[Data lines]
........

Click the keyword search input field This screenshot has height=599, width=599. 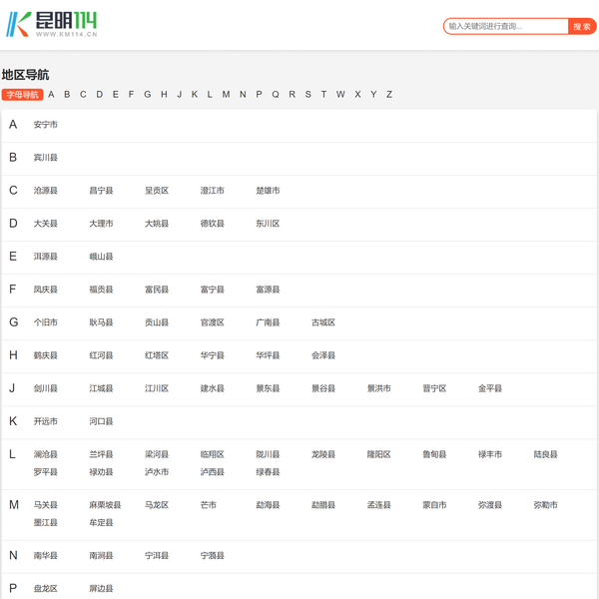coord(506,27)
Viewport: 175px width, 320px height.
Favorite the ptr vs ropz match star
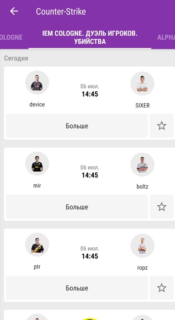[162, 288]
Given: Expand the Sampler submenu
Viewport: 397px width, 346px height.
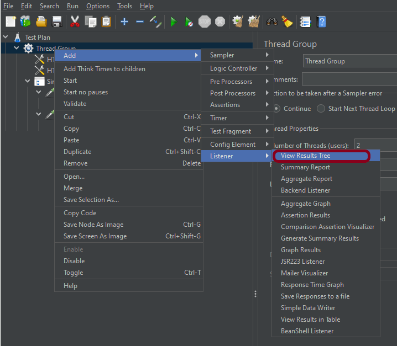Looking at the screenshot, I should 239,55.
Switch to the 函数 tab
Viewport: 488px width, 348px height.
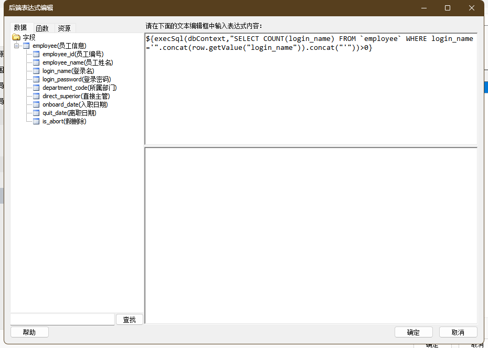click(x=42, y=28)
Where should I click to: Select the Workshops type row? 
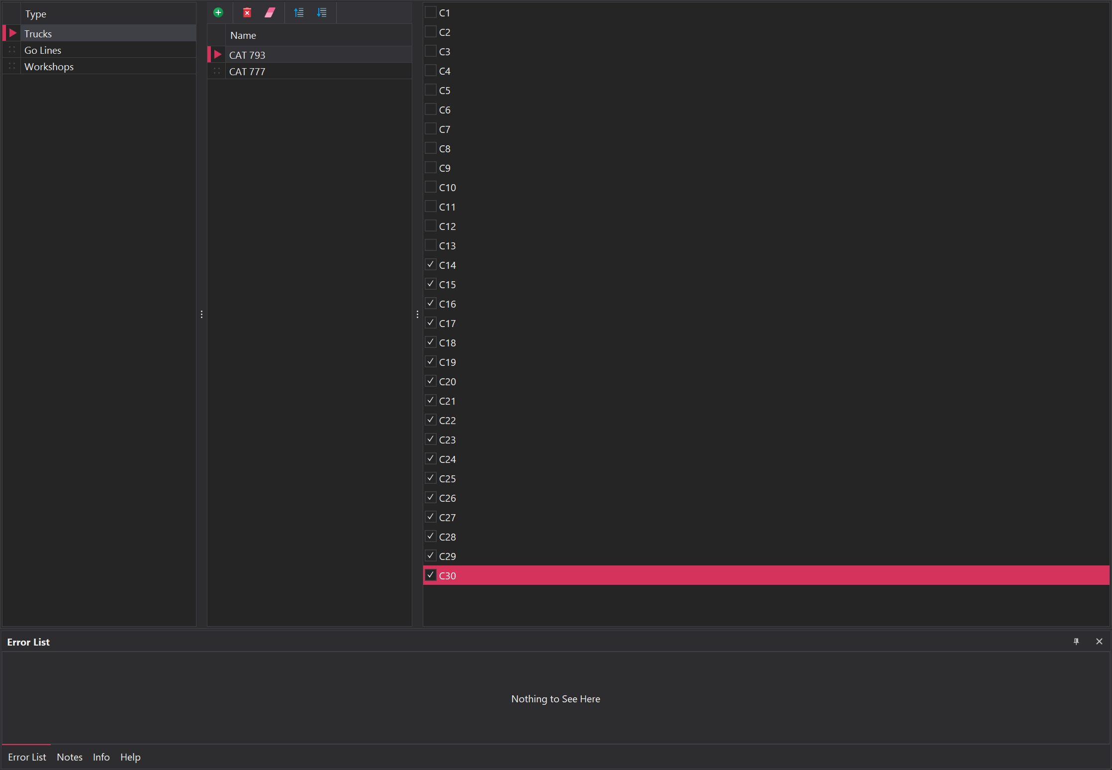coord(49,67)
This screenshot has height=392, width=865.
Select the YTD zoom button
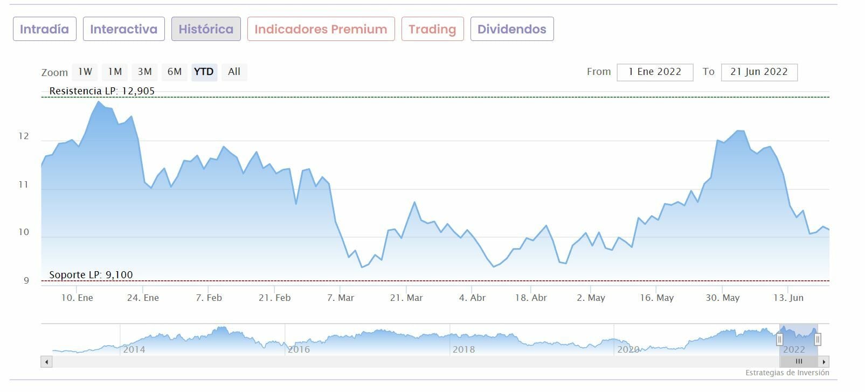[204, 72]
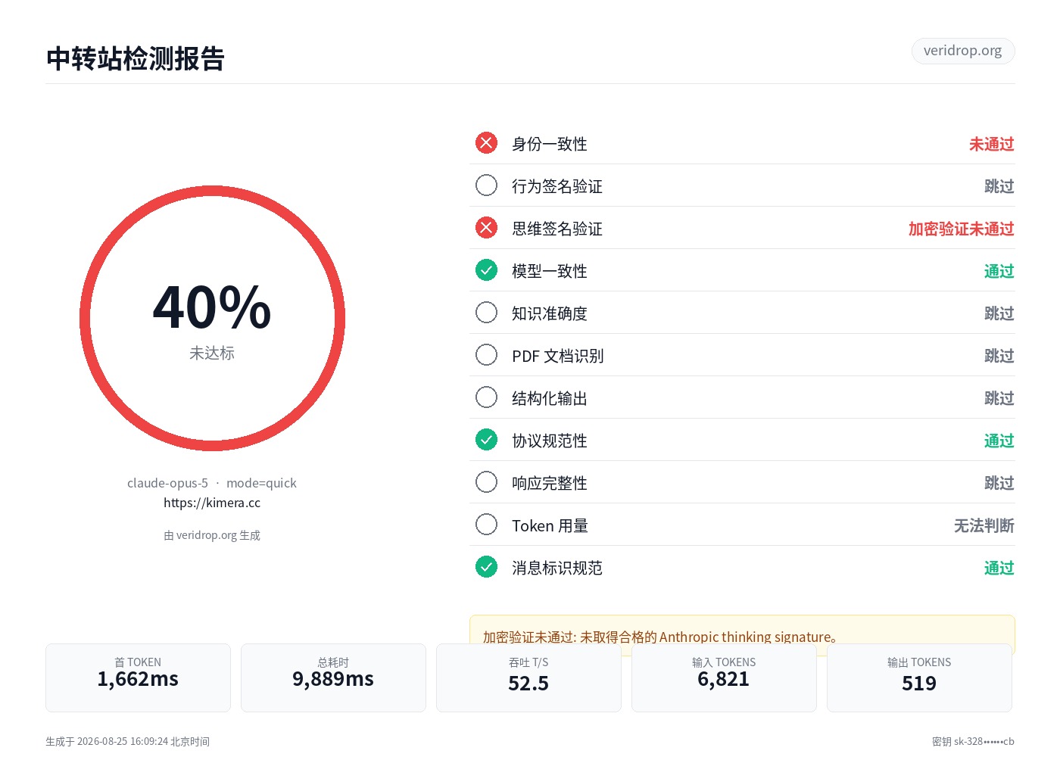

........

Copy the material word for word, from the line that contains "Viewport: 175px width, 320px height." through the line that contains "coord(49,67)", including both of those lines. Leave the pictures out.

Viewport: 175px width, 320px height.
Favorite the ptr vs ropz match star
[162, 288]
Given: Expand the Sampler submenu
Viewport: 397px width, 346px height.
Looking at the screenshot, I should 239,55.
Switch to the 函数 tab
Viewport: 488px width, 348px height.
click(x=42, y=28)
Where should I click to: Select the Workshops type row? 
coord(49,67)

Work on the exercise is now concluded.